Market Direction on Friday was interesting right from the start. The rest of the world’s markets had moved lower before the S&P 500 opened and futures showed the market would open lower. The S&P opened immediately lower and fell directly to support at 1350. The 1350 level marks support going all the way back to the years 2000 to 2003 and again in 2007. This is long-term support which is continually being challenged by sellers. The challenge of the 1350 level will only last so long before buyers will move away and the 1350 level will break. For the 1350 level to hold, the S&P 500 must convince buyers to move in and push the index higher. At this point that is a particularly difficult task.
Friday’s action is clear in the chart below. The opening market direction collapse was bought and buyers pushed the S&P up almost 15 points before noon and then the rally was lost, as after all it was a Friday and few traders want to hold positions over the weekend. The slide in market direction over the afternoon shows the lack of conviction on the part of investors.

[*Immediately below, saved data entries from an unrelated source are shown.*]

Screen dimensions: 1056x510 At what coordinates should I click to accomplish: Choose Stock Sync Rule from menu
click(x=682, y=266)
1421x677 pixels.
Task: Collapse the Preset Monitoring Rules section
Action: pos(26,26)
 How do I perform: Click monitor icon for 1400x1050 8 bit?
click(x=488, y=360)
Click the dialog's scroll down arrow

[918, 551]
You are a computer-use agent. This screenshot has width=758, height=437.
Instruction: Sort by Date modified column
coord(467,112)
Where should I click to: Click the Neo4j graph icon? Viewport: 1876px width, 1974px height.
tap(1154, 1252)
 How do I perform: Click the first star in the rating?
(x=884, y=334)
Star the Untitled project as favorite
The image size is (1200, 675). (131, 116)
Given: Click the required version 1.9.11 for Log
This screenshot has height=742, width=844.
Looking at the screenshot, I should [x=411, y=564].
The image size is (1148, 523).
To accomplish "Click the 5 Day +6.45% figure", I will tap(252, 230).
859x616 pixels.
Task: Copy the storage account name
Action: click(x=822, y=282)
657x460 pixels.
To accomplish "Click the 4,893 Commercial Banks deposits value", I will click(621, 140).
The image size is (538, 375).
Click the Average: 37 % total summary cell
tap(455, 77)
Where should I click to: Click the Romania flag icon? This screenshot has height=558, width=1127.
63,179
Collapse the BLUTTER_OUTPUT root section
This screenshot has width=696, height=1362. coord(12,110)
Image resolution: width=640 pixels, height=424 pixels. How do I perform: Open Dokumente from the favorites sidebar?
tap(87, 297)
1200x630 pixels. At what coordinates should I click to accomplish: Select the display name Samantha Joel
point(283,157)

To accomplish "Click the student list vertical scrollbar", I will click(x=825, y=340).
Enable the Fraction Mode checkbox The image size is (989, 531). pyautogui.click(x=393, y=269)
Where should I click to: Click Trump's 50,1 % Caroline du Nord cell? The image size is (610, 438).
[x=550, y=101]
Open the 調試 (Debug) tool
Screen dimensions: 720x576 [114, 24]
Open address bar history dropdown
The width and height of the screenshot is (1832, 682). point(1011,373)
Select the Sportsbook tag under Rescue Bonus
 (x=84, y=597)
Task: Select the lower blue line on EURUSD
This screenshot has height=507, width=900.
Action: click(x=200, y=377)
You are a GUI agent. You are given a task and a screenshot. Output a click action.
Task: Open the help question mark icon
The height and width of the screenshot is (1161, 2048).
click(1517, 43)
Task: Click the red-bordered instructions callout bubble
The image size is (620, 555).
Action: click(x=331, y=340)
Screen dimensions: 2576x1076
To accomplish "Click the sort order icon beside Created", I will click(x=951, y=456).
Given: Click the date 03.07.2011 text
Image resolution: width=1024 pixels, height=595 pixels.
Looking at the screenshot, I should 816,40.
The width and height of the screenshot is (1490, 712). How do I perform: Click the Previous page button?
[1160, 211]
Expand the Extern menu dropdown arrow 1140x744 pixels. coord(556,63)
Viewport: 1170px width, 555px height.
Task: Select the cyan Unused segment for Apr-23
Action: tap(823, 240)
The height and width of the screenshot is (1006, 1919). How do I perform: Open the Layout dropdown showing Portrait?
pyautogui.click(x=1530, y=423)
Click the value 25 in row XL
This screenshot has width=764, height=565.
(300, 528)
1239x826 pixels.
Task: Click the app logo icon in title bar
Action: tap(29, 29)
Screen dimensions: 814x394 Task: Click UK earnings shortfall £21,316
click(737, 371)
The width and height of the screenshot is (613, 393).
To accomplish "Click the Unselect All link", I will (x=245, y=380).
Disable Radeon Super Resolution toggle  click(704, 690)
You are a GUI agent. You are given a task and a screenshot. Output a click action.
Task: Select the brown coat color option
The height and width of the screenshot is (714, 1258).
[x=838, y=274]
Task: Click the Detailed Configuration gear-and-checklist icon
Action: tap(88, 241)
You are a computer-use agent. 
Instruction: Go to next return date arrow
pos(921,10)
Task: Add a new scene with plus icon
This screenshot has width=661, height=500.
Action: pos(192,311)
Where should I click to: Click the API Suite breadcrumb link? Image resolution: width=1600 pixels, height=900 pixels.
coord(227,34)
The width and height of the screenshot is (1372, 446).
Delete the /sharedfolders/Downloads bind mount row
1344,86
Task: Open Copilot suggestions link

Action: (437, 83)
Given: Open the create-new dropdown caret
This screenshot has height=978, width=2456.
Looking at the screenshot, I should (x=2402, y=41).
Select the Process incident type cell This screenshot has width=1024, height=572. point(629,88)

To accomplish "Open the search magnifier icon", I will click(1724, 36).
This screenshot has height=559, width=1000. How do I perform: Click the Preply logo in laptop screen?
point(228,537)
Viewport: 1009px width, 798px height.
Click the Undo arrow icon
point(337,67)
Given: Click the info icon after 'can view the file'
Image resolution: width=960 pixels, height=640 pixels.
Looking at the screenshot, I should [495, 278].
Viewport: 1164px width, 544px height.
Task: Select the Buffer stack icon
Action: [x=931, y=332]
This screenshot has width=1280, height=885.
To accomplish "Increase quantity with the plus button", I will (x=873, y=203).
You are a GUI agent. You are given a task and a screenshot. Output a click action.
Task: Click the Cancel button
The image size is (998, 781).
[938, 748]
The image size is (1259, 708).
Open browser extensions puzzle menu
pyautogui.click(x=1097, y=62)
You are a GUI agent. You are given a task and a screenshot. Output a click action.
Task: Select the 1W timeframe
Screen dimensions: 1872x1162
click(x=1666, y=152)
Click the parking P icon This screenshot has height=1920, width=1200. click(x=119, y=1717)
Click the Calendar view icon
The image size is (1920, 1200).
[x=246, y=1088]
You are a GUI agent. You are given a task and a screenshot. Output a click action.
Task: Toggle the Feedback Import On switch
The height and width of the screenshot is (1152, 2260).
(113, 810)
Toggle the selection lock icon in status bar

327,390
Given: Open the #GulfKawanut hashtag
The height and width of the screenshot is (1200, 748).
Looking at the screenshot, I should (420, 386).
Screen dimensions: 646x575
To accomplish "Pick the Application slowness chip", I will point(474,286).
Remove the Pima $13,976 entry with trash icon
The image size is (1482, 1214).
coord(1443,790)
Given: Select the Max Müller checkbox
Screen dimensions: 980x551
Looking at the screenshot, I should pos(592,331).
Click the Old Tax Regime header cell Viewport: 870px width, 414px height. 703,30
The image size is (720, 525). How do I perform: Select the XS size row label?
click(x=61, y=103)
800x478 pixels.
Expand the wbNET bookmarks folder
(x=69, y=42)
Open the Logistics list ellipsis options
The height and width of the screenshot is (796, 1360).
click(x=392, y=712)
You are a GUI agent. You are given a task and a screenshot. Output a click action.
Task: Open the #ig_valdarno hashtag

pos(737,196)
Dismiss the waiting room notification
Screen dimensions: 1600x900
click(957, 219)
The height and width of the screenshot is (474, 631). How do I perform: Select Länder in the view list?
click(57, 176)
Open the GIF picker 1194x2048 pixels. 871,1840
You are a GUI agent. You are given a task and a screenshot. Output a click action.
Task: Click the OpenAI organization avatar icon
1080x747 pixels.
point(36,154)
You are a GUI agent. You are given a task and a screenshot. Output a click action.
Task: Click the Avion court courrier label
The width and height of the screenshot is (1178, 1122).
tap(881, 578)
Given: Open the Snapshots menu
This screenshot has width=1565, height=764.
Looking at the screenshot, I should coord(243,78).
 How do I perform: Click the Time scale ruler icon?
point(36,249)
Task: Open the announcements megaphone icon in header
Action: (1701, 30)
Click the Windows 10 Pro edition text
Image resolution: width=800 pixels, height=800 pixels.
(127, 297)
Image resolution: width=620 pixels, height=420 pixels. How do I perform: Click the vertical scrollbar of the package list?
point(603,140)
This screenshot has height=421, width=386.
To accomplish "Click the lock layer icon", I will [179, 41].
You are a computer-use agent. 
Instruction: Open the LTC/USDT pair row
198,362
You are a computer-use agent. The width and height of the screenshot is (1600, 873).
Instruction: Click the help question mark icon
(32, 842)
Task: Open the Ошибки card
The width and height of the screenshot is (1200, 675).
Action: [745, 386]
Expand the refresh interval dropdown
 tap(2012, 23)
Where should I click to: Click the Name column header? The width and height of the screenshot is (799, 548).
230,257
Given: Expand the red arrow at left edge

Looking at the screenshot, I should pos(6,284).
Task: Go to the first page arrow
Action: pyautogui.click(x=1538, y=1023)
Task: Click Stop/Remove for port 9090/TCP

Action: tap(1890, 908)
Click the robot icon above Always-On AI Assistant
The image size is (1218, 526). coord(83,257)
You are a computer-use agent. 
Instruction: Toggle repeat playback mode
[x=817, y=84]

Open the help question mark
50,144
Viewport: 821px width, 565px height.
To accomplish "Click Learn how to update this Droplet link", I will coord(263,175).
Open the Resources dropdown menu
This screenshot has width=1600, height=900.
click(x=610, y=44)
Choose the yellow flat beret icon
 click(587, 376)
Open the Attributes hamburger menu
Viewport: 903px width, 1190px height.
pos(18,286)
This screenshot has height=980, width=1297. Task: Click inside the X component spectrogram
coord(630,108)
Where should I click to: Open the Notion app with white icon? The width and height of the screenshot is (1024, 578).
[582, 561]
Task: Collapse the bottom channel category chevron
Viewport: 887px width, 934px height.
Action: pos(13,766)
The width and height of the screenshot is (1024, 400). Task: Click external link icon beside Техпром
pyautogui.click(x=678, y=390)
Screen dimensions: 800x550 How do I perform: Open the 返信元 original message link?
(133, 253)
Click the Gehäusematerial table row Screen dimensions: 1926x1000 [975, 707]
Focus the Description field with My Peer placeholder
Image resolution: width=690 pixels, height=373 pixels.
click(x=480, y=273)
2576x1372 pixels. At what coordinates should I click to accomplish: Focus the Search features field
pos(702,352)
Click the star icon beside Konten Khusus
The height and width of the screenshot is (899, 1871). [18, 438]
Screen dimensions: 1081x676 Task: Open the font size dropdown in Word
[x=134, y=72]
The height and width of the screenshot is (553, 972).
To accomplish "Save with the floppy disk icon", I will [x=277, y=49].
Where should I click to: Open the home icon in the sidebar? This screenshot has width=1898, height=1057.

Market Direction And Long-Term 1350 Support
The chart below over the past 12 years shows the long-term support in the S&P 500 at the 1350 level. The problem at this level is that 1350 marks a highwater level in stocks. While many investors may feel that today 1350 marks fairly valued stock levels I believe that anywhere above 1350 many stocks are over-valued.
Therefore in an environment where the Euro looks like it could disappear in a few years if Greece, Spain and / or Italy leave the Euro, it is hard for investors to get excited about stocks at what has to be considered full recovery for the S&P 500. 1350 then marks a lot of support as well as resistance. The best one can presently say is that the 1350 has held up well to the continual drops in the S&P 500.
Market Direction and Market Timing Indicators
Below are the market timing indicators at the close on Friday May 11 2012. All except the Ultimate Oscillator indicate that the marketdirection is going to move lower. Momentum is falling, the MACD Histogram is falling, Rate of Change is falling and the slow stochastic and fast stochastic are both indicating that momentum could be building to the downside. Only the ultimate oscillator remains clinging just below 50 as it reflects today’s rally attempt.
Market Direction and Market Timing Summary for May 11 2012
Investors in general are holding onto the belief that earnings among US businesses are strong enough to support a move higher in the S&P 500. At the same time the S&P 500 had not broken to the 200 day moving average which means that the weakness since the end of March is a correction in an ongoing bull market. However in order for stocks to move a lot higher, there must be a long-term catalyst. The problems in Europe are not going to evaporate overnight, US Businesses will have to continue to grow earnings at a rapid pace to support a higher Price To Earnings ratio on stocks and unemployment must fall in the US and GDP pick up. For both of those to happen needs the housing market to recover.
About the only thing that investors can say at this stage is that the market has held up very well and often bull markets like to “climb a wall of worry”. However my experience has been that while bull markets do climb, often they are climbing so that they have further to fall from. Caution remains the keyword in my portfolio. I have built up cash and will continue to protect my portfolio with the spy put hedge. Market direction must turn back up convincingly, or else any rally at this point has to be suspect.